Machine Learning Day

Lab 0: Data Generation

This first (optional) lab is focused on getting started with MATLAB/Octave and working with data for ML. The goal is to provide basic familiarity with MATLAB syntax, along with some preliminary data generation, processing and visualization.

MATLAB/Octave resources

The labs are designed for MATLAB/Octave. Below you can find a number of resources to get you started.

  • MATLAB getting started tutorial for an introduction to the environment, syntax and conventions.
  • MATLAB has very thorough documentation, both online and built in. In the command window, type: help functionName (check use) or doc functionName (pull up documentation).
  • Built in tutorials: in the command window enter demo.
  • Comprehensive MATLAB reference and introduction: (pdf

Getting Started

  • Get the code file, add the directory to MATLAB path (or set it as current/working directory).
  • Use the editor to write/save and run/debug longer scripts and functions.
  • Use the command window to try/test commands, view variables and see the use of functions.
  • Use plot (for 1D), imshow, imagesc (for 2D matrices), scatter, scatter3D to visualize variables of different types.
  • Work your way through the examples below, by following the instructions.

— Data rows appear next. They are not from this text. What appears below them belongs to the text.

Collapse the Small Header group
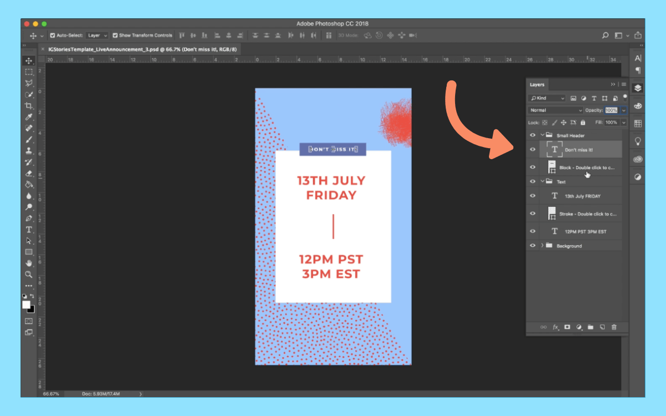 click(x=543, y=135)
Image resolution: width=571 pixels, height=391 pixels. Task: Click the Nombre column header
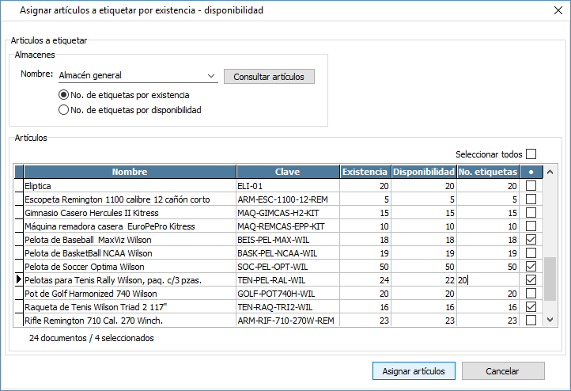coord(130,172)
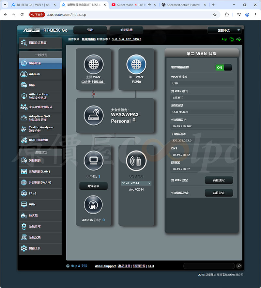Image resolution: width=261 pixels, height=288 pixels.
Task: Click the search magnifier icon at bottom
Action: (x=239, y=266)
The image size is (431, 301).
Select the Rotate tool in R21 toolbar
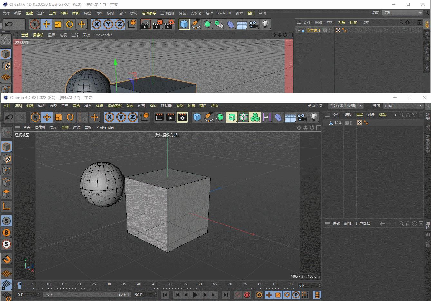[x=70, y=117]
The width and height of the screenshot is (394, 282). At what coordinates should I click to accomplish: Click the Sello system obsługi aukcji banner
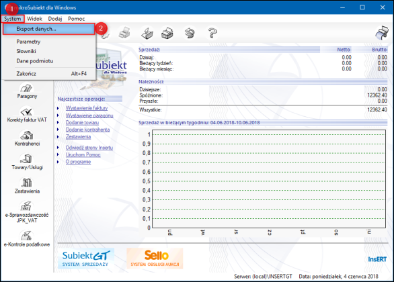(155, 259)
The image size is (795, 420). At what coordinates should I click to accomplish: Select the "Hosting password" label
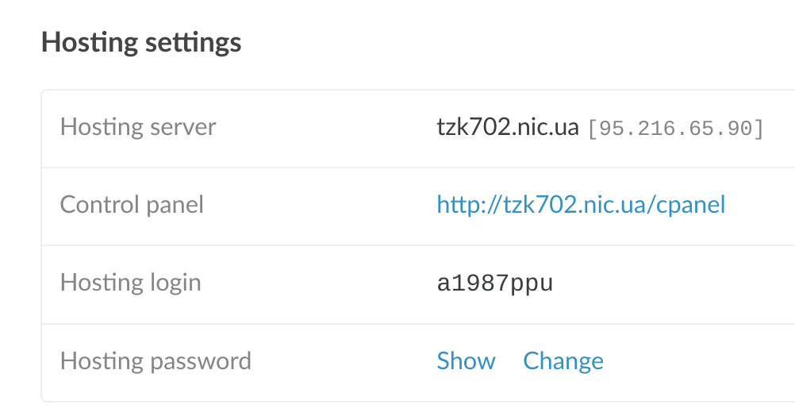pos(156,361)
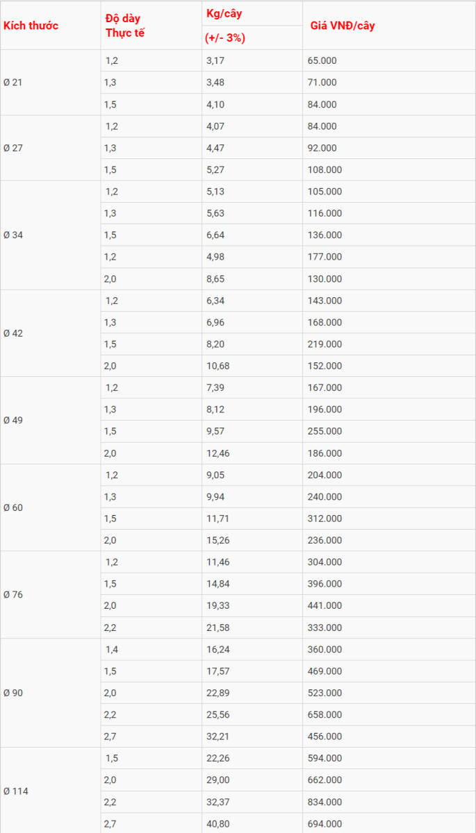Image resolution: width=476 pixels, height=833 pixels.
Task: Click the Độ dày Thực tế header
Action: point(151,26)
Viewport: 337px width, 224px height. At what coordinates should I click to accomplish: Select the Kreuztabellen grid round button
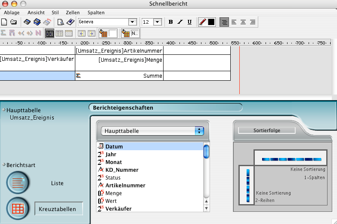(18, 209)
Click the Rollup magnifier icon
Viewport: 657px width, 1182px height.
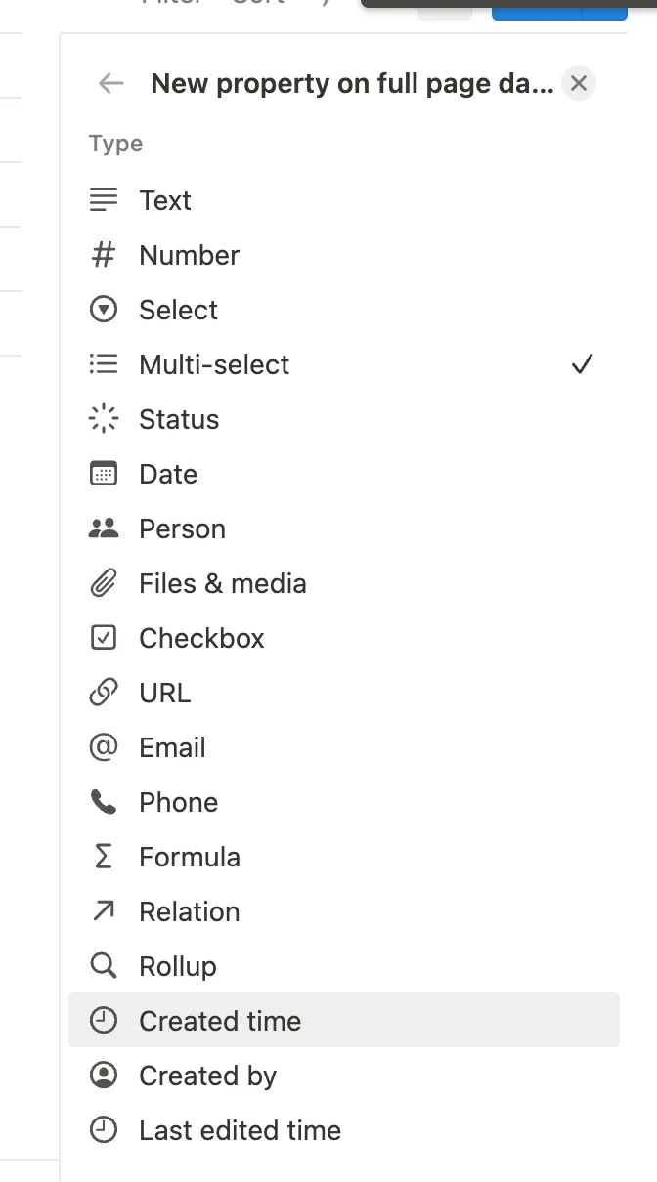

1. Optional - MATLAB Warm-up

  1. Create a column vector v = [1; 2; 3] and a row vector u = [1,2,3]
    • What happens with the command v'? What is the corresponding algebraic/matrix operation?
    • Create z = [5;4;3] and try basic numerical operations of addition and subtraction with v.
    • What happens with u + z?
  2. Create the matrices A = [1 2 3; 4 5 6; 7 8 9] and B = A'
    • What kind of matrix is C = A + B?
    • Explore what happens with A(:,1), A(1,:), A(2:3,:) and A(:).
  3. Use the product operator *
    • What happens with 2*u, u*2, 2*v?
    • What happens with u*v and v*u, why? With A*v, u*A and A*u?
    • Use size and/or length functions to find the dimensions of vectors and matrices.
  4. Use the element-wise operators .* and ./, e.g., u.*z and z./u
    • What happens with v.*z and v./z?
    • Why aren't A*A and A.*A the same?
  5. Use the functions zeros, ones, rand, randn
    • Create a 3 x 5 matrix of all zeros, all ones or random numbers uniformly distributed between 2 and 3 and random numbers distributed according to a Gaussian of variance 2.
  6. Use the functions eye and diag
    • Create a 3 x 3 identity matrix and a matrix whose diagonal is the vector v.

2. Core - Data generation

The function MixGauss(means, sigmas, n) generates datasets where the distribution of each class is an isotropic Gaussian with a given mean and variance, according to the values in matrices/vectors means and sigmas. Study the function code or type help MixGauss on the MATLAB shell. The function scatter can be used to plot points in 2D.

  1. Generate and visualize a simple dataset:
    [X, C] = MixGauss([[0;0], [1;1]], [0.5, 0.25], 1000);
    figure; scatter(X(:,1), X(:,2), 25, C);
  2. Generate more complex datasets:
    • 4-class dataset: the classes must live in the 2D space and be centered on the corners of the unit square (0,0), (0,1), (1,1), (1,0), all with variance 0.2.
    • 2-class dataset: manipulate the data to obtain a 2-class problem where data on opposite corners share the same class. Hint: if you generated the data following the suggested center order, you can use the function mod to quickly obtain two labels, e.g. Y = mod(C, 2).

3. Optional - Extra practice

  1. Generate datasets of larger variances, higher dimensionality of input space etc.
  2. Add noise to the data by flipping the labels of random points.
  3. For a dataset compute the distances among all input points (use vectorization in your code, avoid using a for loop). How does the mean distance change with the number of dimensions?
  4. Generate regression data: Consider a regression model defined by a linear function with coefficients w and Gaussian noise of level (SNR) delta.
    • Create a MATLAB function with input the number of points n, the number of dimensions D, the D-dimensional vector w and the scalar delta and output an (n x D) matrix X and an (n x 1) vector Y.
    • Plot the underlying (linear) function and the noisy output on the same figure.
    • Test/visualize the 1-D and 2-D cases, but make the function generic to account for higher dimensional data.
  5. Generate regression data using a 1-D model with a non-linear function.
  6. Generate a dataset (either for regression or for classification) where most of the input variables are "noise", i.e., they are unrelated to the output.